Um pequeno grande defeito
Dias destes a Noêmia Vieira do Nascimento, grande poetisa da Sociedade de Poetas de Vila Prudente, quase setenta anos de experiência literária, resolveu fazer-me uma homenagem. Fiquei super feliz em ser homenageado exatamente pela Noêmia, uma das poetisas mais conceituadas aqui da nossa região; várias vezes premiada em concursos literários realizados pelos hebdomadários da Zona Leste.
Ao receber a homenagem, durante uma de nossas reuniões em que contávamos com aproximadamente uns trinta poetas que, por cortesia, colocaram-se em pé para aplaudirem-me, agradeci a todos através de um rápido e humilde discurso. Em seguida guardei carinhosamente o cartão, todo ele trabalhado artesanalmente pela Noêmia, com uma linda mensagem de honra ao mérito, datilografado pelo Zito, seu marido. Sim! É isso mesmo: datilografado. E para quem não sabe, a Noêmia possui uma máquina de datilografia, da marca Remightton, movida a lenha, e que dizem as más línguas ser do tempo em que o General Osório era ainda soldado raso do exército. Linda, impecável, inteirinha. E conforme ela própria me confidenciou, essa raridade a acompanha a mais de quarenta anos. É sem dúvida alguma sua amiga inseparável.
Computador? Internet? Site? Orkut?... Cruz Credo!!! Ela não quer nem ouvir falar nisso. Ela fala em bom tom que não troca a sua velha e inseparável Reminghtton, por modernidade nenhuma deste mundo.
Até ai tudo bem. Só que há alguns meses atrás ela sofreu uma queda e quebrou o braço em três lugares. Por esse motivo quem tem datilografado os seus textos é o Zito. Inclusive o cartão em minha homenagem foi ele também quem datilografou. E no momento em que recebi a dedicatória, eu, levado pela emoção e pela comoção de tão nobre momento, não percebi que o meu sobrenome, que é “Ferretti”, estava escrito com apenas um “Tê”, ao invés de dois “Tês”. Fato este que só fui perceber quando cheguei em casa, e pude, então, com mais calma apreciar aquela joia maravilhosa que a Noêmia me ofertou.

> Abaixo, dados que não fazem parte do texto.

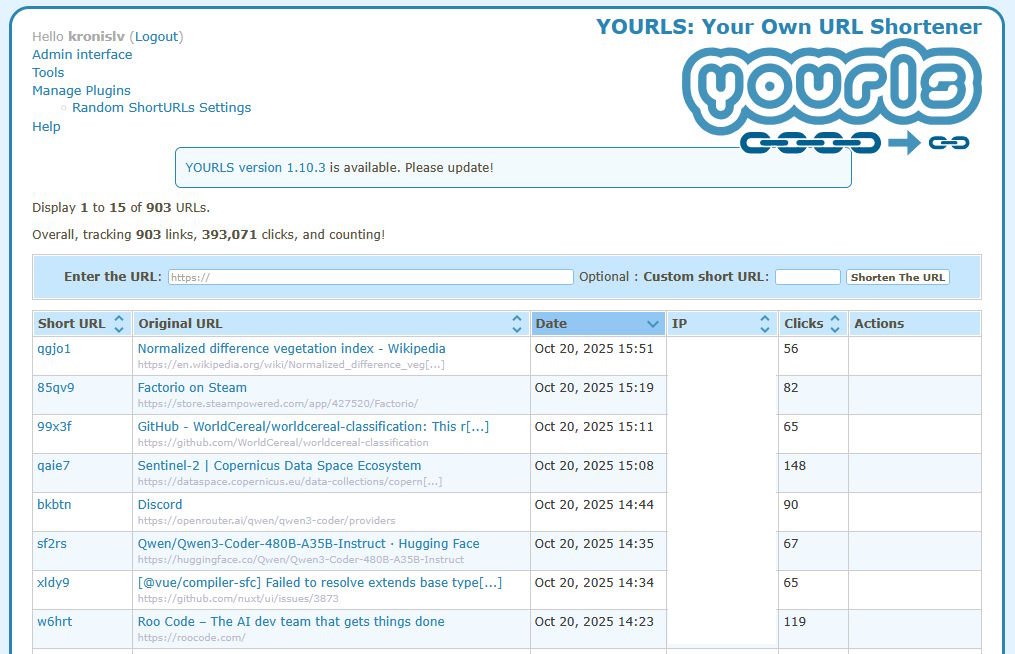Open the Admin interface page

81,54
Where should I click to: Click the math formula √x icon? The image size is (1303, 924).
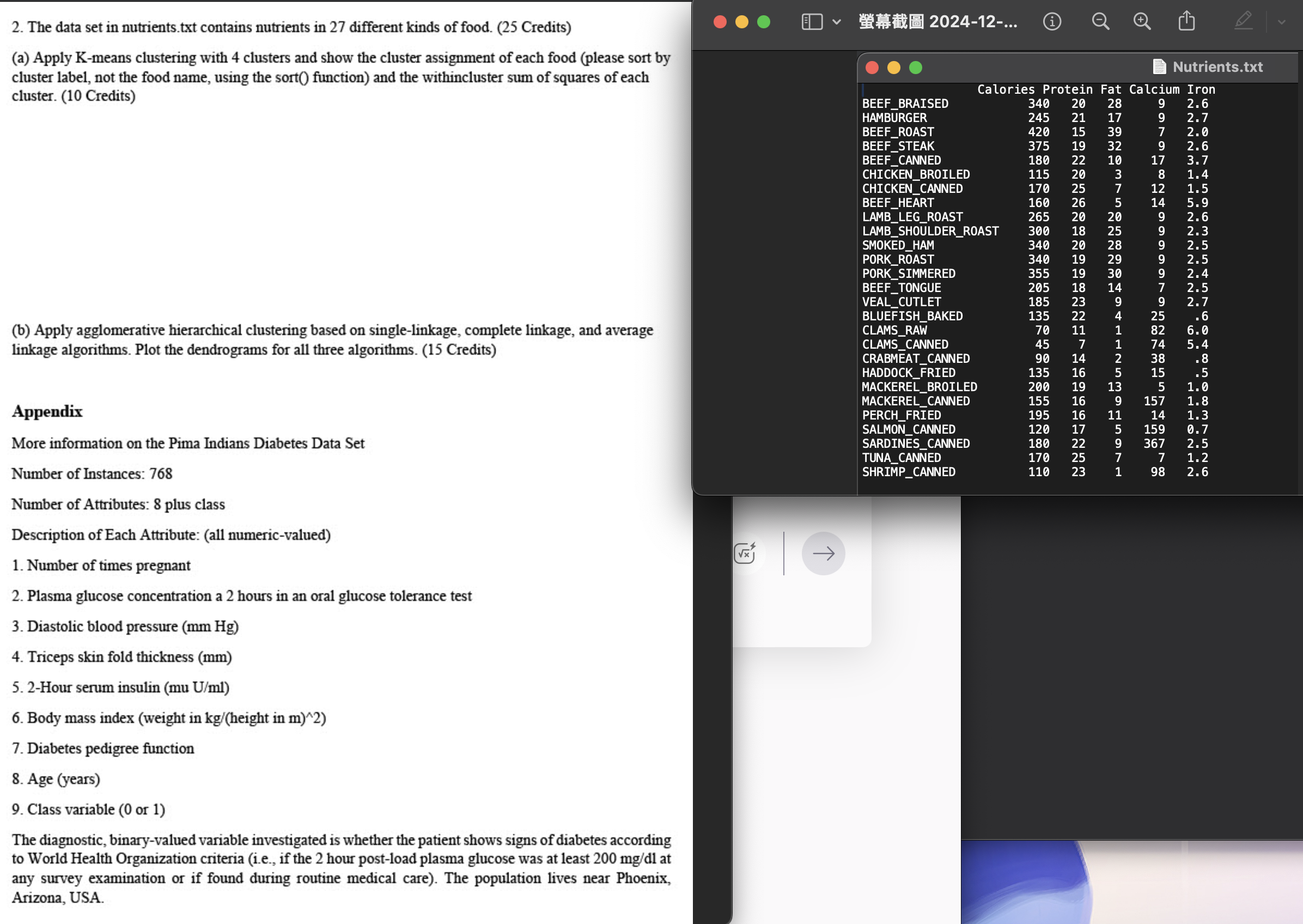[745, 552]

E agora, no começo de 2010, é que aproveitando as minhas férias, resolvi junto com a Célia Poetisa e mais alguns poetas fazer-lhes uma visita.
Conversa vai, conversa vem, lembrei-me do fato e comentei com a Noêmia. Ela, ao ouvir aquilo, colocou as mãos sobre a cabeça e gritou com o Zito, que estava acomodado a um canto da sala.
----Zito!!! Eu não acredito que fizestes isto!!! Vós me escrevestes o nome do Ferretti, com um “Tê” só!!! Mas que falta de atenção homem!!! –Bradou ela com seu sotaque aportuguesaiado.
O Zito, revestido de todo aquele seu sossego que lhe é peculiar, que só vendo para crer, tirou a mão do queixo, descruzou as pernas calmamente, levantou-se, caminhou todo moroso até a velha máquina de datilografia, descobriu-a, e apontando para ela com o dedo, argumentou pausadamente.
----Como posso escrever corretamente o nome do Ferretti se a máquina esta com defeito!
----Que defeito Zito? Eu nunca percebi defeito nenhum nela! –Retrucou surpresa a Noêmia.
----Pois então venha ver! –Respondeu o Zito.
Com certa dificuldade, devido ao acidente que sofrera, a Noêmia levantou-se e dirigiu-se para perto da máquina de datilografia.
O Zito apontou novamente para a máquina e falou para a Noêmia:
----Tá vendo ai?
A Noêmia olhou, olhou e não percebeu nada de diferente.
----Que defeito que tem a máquina Zito? Estás ficando louco, não estou vendo nada de errado com ela!!!
O Zito sem perder a compostura, olhou carinhosamente para a Noêmia e com um sorrisinho sarcástico no canto da boca falou:
----Noêmia... como eu posso escrever Ferretti com dois “Tês”, se a máquina só tem um “Tê”!
E enquanto a pobre da Noêmia olhava inocentemente para o Zito sem entender o que ele estava querendo dizer, nós, que também não somos "flor que se cheire", quase nos arrebentamos de tanto rir.
E durante o chazinho com torrada, intermediado por alguma poesia declamada por um dos nossos aedos, olhávamos para a cara do Zito e pronto, não tinha jeito... caíamos na gargalhada.